Lange sah es so aus, als könnten sich die
Videospielkonzerne zurücklehnen und zusehen, wie andere Branchen in den Abwärts-Sog der Wirtschaftskrise trudeln. Doch nun klopft das Umsatztief auch an die Pforten von Nintendo, Sony und Microsoft: Die Konsolenverkäufe im abgelaufenen Quartal lagen im größten Videospielmarkt USA um 37 Prozent unter dem Vorjahr. Das hat Mike Griffith von Activision ("Call of Duty") laut "Handelsblatt" (HB) bekanntgegeben. Kurz vor Europas größter Videospielmesse
Gamescom in Köln nicht gerade ein Grund zum Jubeln.
Sony gerät unter Druck
Die
Spielesoftware-Hersteller geraten prompt ins Fahrwasser. Und schon werden die Messer gewetzt: So hat Activision Blizzard Sony zu einer Preissenkung der
Playstation 3 gedrängt, um den Absatz anzustoßen. Man müsse für 2010 und 2011 "eventuell prüfen, ob wir die Konsole noch unterstützen", soll man laut "Bild online" gedroht haben.

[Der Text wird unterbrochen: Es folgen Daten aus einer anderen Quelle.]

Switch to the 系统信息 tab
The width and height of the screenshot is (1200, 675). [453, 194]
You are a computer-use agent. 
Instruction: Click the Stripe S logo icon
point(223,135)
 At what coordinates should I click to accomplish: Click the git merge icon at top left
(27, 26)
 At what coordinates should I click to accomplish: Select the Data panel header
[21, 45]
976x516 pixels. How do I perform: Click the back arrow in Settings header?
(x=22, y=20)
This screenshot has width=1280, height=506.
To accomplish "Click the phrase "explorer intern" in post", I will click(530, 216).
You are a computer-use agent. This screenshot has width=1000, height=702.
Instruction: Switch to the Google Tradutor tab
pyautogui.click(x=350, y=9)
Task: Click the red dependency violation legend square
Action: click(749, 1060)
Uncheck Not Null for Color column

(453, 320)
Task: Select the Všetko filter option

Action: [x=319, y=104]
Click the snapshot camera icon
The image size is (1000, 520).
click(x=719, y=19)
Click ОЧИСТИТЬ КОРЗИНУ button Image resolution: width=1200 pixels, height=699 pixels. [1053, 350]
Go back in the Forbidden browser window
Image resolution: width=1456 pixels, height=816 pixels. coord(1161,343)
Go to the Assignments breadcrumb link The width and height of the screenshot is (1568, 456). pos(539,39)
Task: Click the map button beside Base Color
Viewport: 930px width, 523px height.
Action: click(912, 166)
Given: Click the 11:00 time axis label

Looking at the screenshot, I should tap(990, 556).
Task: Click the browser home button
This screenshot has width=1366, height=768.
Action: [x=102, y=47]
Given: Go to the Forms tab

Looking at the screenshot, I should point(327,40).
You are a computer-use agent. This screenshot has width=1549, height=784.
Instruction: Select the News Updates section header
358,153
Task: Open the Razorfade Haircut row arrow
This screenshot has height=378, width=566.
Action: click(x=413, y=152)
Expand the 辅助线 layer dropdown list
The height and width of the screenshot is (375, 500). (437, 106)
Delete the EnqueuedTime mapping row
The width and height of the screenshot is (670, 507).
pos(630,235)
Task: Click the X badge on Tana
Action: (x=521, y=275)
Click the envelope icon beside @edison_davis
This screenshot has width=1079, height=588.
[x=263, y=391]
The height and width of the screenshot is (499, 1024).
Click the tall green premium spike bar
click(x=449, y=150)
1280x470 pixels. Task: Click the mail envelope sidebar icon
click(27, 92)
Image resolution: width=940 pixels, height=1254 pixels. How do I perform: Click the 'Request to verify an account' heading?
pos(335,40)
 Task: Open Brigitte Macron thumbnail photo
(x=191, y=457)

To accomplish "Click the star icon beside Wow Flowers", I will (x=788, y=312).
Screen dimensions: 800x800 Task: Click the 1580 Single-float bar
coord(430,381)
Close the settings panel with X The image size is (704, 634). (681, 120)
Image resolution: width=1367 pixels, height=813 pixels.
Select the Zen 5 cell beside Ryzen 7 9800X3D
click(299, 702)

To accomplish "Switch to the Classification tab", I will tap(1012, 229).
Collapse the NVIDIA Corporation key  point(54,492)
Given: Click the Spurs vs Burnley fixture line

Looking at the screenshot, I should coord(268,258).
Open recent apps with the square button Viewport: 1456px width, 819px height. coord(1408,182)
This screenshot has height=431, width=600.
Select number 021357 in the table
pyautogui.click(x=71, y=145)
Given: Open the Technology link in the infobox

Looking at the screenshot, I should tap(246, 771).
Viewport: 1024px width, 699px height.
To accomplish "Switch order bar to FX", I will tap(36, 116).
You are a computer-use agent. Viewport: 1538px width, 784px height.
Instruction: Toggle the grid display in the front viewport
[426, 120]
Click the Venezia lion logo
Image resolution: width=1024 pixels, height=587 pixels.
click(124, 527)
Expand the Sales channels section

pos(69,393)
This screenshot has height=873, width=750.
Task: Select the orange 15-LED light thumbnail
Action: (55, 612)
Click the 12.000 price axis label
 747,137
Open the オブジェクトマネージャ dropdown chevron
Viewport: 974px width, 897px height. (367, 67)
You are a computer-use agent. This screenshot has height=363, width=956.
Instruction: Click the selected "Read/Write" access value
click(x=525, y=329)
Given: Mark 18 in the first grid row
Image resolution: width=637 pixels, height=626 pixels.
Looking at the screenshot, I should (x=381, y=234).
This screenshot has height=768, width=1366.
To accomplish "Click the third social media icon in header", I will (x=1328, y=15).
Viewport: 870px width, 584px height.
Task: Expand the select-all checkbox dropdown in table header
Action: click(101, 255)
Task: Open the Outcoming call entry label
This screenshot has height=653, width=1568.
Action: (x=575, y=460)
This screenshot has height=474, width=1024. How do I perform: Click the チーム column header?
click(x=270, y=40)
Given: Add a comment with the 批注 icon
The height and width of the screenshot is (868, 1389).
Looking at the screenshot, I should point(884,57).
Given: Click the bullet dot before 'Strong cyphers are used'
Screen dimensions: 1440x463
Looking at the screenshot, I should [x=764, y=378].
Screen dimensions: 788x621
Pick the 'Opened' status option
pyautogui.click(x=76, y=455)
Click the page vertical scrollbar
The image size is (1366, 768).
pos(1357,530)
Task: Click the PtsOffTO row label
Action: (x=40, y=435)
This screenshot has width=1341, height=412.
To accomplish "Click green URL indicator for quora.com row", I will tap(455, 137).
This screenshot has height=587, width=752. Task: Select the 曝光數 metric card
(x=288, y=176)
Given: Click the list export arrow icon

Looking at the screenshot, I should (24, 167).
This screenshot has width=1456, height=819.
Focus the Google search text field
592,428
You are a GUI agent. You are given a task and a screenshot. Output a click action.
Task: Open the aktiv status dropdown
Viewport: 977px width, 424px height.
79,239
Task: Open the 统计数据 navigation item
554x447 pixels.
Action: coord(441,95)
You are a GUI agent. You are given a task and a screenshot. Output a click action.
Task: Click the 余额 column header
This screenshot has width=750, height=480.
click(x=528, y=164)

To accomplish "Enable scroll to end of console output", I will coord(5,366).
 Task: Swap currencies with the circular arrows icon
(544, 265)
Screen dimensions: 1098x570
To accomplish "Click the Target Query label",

Die Umsatzzahlen geben deutliche Signale: Nachdem Microsoft den Preis der
Xbox 360 im Jahr 2008 gesenkt hatte,
fuhr der Konzern ein Umsatzplus ein. Sony und Nintendo haben jedoch noch nicht nachgezogen: Während Sony die Preisschraube der Playstation 3 in 2007 zum letzten Mal zurückgedreht hatte, hat sich Nintendo seit Einführung seiner
Wii noch gar nicht gerührt. Und der Hersteller des Marktführers sitzt offenbar in der Trotzecke: Man "denke nicht daran, etwas am Preis der Wii zu ändern", zitiert HB den Nintendo-Presidenten Satoru Iwata.
Sony-Chef Kaz Hirai gibt sich diplomatisch: Man müsse "bezüglich des Preises die Marktentwicklung anschauen", äußerte er laut HB. In Fachkreisen wird seit längerem
mit einer Preissenkung der Playstation 3 gerechnet.Auch wenn man bei Sony offenbar noch nicht genau weiß, wie man sie umsetzen soll. Denn die reinen Produktionskosten sollen bereits jetzt zehn Prozent über dem Endverkaufspreis liegen. Kurz vor der Gamescom kocht die Gerüchtesuppe wieder hoch.